A big team of engineers is typically organized in a hierarchy of smaller sub-teams focusing on particular area of the product. Again, it’s much more natural to organize a hierarchy of workspaces matching the structure of the organization. There are many benefits to that approach: mostly the members of such sub-team care about their area, not touching/changing anything in other places. And they better know their code, so they could find/fix new bugs and regressions faster. Typically, there is a special QA force for each sub-team, trained and specialized in testing particular area. Once they tested/OK’ed the particular state of the team code, it can be pushed upwards to the integration workspace. Thus, members of other teams won’t even be disrupted by local problems/regressions, since they would get the more stable and better tested code. The distributed source control allows to do that beautifully and naturally. Doing this in Subversion is seriously painful.
Also, what are those mythical huge projects that nobody knows about? How about OpenSolaris or Linux?Are they “huge enough”? How about Mozilla or Ubuntu or NetBeans or JDK or MySQL? And all these projects do use distributed source control tools. Solaris and Java SDK only recently were open-sourced. Before that they were, by all means, huge commercial software projects, each with many, many years of development by hundreds of people. They were developed with distributed source control system. There *is* a reason why Linux never used CVS/Subversion and why even commercial non open source distributed system was used to develop Linux (since there were no good open DVCS at the time). And the reason, of course, is that distributed source control helps managing the overwhelming complexity of the huge projects much better than centralized one.
One other point in the Ben’s blog entry was about usability and ease of use of Subversion. Yeah, it is easier to use in simple scenarios, but once the size of a project grows, it gets harder and harder. Besides, if engineers are smart enough to develop and maintain a huge project, adjusting to distributed source control systems would be piece of cake!
And for those folks who are stuck with Subversion, there is a great git-svn tool that would allow to leverage the power of distributed source control while working with centralized Subversion repository.
I’m not really saying that Subversion is “bad”. It was actually great for its time, but now there are better and smarter tools out there.
May 2nd, 2008 at 3:11 pm
What are your recommendations for the better and smarter tools?
May 2nd, 2008 at 4:05 pm
Mark,
For source control tools, I’d definitely recommend one of the latest DVCS like git or mercurial. Git is somewhat harder to use, but very powerful with huge amount of additional features. Mercurial is easier to use, has cleaner command line interface and works much better on Windows.
May 2nd, 2008 at 4:10 pm
Here’s an idea: Let’s posit for a moment that there’s a place for centralized source control systems.
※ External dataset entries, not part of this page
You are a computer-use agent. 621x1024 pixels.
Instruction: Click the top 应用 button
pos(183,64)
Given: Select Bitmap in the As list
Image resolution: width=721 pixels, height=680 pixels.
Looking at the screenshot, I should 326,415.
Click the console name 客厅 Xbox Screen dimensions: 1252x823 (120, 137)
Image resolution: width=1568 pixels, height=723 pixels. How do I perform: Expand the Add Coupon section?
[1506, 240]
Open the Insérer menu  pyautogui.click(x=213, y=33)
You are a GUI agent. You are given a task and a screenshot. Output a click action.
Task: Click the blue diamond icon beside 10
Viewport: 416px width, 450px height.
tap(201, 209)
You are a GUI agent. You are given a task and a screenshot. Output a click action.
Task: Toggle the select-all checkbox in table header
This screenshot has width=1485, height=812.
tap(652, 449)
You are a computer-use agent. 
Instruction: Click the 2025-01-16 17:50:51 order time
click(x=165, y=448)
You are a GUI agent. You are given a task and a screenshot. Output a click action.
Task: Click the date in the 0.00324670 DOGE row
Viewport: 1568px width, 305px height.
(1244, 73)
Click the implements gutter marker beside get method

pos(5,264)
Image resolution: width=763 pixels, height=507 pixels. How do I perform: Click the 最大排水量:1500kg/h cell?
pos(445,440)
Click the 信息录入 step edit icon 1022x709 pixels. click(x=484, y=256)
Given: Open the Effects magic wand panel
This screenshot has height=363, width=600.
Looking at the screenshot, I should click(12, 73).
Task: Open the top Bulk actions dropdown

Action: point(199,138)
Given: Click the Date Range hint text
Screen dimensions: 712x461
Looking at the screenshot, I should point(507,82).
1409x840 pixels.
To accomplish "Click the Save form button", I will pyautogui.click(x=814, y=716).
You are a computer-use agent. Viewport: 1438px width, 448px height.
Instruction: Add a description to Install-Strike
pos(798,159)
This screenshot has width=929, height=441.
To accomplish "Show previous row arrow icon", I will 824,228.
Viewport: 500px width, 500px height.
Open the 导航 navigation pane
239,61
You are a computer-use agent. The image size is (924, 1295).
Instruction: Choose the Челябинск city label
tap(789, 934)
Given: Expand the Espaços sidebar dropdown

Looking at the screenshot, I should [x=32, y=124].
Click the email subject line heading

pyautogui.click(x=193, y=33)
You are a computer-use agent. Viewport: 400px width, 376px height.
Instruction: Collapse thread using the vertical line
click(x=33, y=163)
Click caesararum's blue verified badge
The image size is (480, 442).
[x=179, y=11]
Why not implement a new centralized source control system that runs git or hg on the server? Probably git, it seems a lot more suited to being used as a low-level source control system. As far as I can tell, even if you use git as a purely centralized system, other than some interface polish, it’s just better than SVN even then.
Thus the discussion about SVN’s future seems to be focussing far too much on the centralized vs. decentralized debate if you ask me.
May 2nd, 2008 at 4:22 pm
bazaar can manage both, centralized and decentralized.
May 2nd, 2008 at 4:31 pm
[...] Secondly, I don’t really see why Collins-Sussman thinks that Subversion’s advantage is with large projects. I think it’s the opposite. [...]
May 2nd, 2008 at 5:48 pm
The problem I see with DVCS in a corporate setting is “How do you centralize a decentralized system”? There needs to be one master tree where product releases are rolled from - it needs to be the final, authoritative source that anyone can pull from and get a particular branch point.
Development in these groups is intentionally bottle-necked at a single person so that there’s accountability for quality and institutional knowledge, which is often considered more important in these scenarios than individual productivity. Is there a DVCS answer to that concern? My team has tried using both git and mercurial in “centralized” fashion and in both instances ended up with corrupt “central” repositories after just a few days…perhaps, as Linus suggested in his Google tech talk, I’m simply too stupid and ugly to use DVCS.
May 2nd, 2008 at 6:02 pm
@AoD You have a lead or a manager of some sort on these teams no? You can usually find accountability there.
May 2nd, 2008 at 6:23 pm
AoD,
I don’t think that git or mercurial are “decentralized” systems. They’re distributed, and can be used in centralized manner. In those projects I’ve seen, the team members can commit only to their team repository, while in each team there is a special person/role: “integrator”. Only such person can push the code up in the hierarchy. Typically, it’s being done once the QA is OK with the quality of the code.
So individual team members in each sub-team happily work off their team repository, while integrators on all levels push the code up to the main repository - the root. That’s the repository where official Release Engineering folks create an official bundles from.
Typically, that main repository should be of good quality, since only very few integratiors can push there, and they push tested code.
That way, is much harder to break/damage the main repository than in Subversion case, when EVERYBODY has an access to the very same repo.
May 2nd, 2008 at 6:25 pm
Syl,
I agree, bazaar is yet another great distributed source control system. So, there are at least THREE great DVCS out there, and I don’t really see where Subversion fits in.
May 2nd, 2008 at 8:19 pm
You missed a very important feature, that being limited access. Some companies don’t want every developer to have access to all the code.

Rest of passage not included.